- **REQUIRED WORK**: According to the passage on the FDTD method, what are the tissue models that the method adapts to usually derived from?

- **DOCUMENT PASSAGE**:

══════════════════════════════

Christopher M. Collins, Professor of Radiology
New York University


The FDTD method is recognized as the best approach for making these calculations. Here is an excerpt from "Evaluating Compliance with FCC Guidelines for Human Exposure to Radio-frequency Electromagnetic Fields-Additional Information for Evaluating Compliance of Mobile and Portable Devices with FCC Limits for Human Exposure to Radio-frequency Emissions--Supplement C (Edition 97-01) to OET Bulletin 65 (Edition 97-01), December 1997," written by Kwok Chan, Robert F. Cleveland, Jr., and David L. Means, Office of Engineering and Technology, Federal Communications Commission, Washington, D.C. 20554:

"Currently, the finite-difference time-domain (FDTD) algorithm is the most widely accepted computational method for SAR modeling . . . . This method adapts very well to the tissue models which are usually derived from MRI or CT scans . . . such as those available from the visible man project. FDTD offers great flexibility in modeling the inhomogeneous structures of anatomical tissues and organs. The FDTD method has been used in many far-field electromagnetic applications during the last three decades. With recent advances in computing technology, it has become possible to apply this method to near-field applications for evaluating handsets."

══════════════════════════════

- **RECORDS SUPPLIED**:
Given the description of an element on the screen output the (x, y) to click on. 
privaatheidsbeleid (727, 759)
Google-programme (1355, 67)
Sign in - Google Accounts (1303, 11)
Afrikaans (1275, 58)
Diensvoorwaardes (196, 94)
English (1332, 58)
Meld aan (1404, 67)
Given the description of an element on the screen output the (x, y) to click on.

══════════════════════════════

- **SOLUTION TO THIS EXERCISE**: MRI or CT scans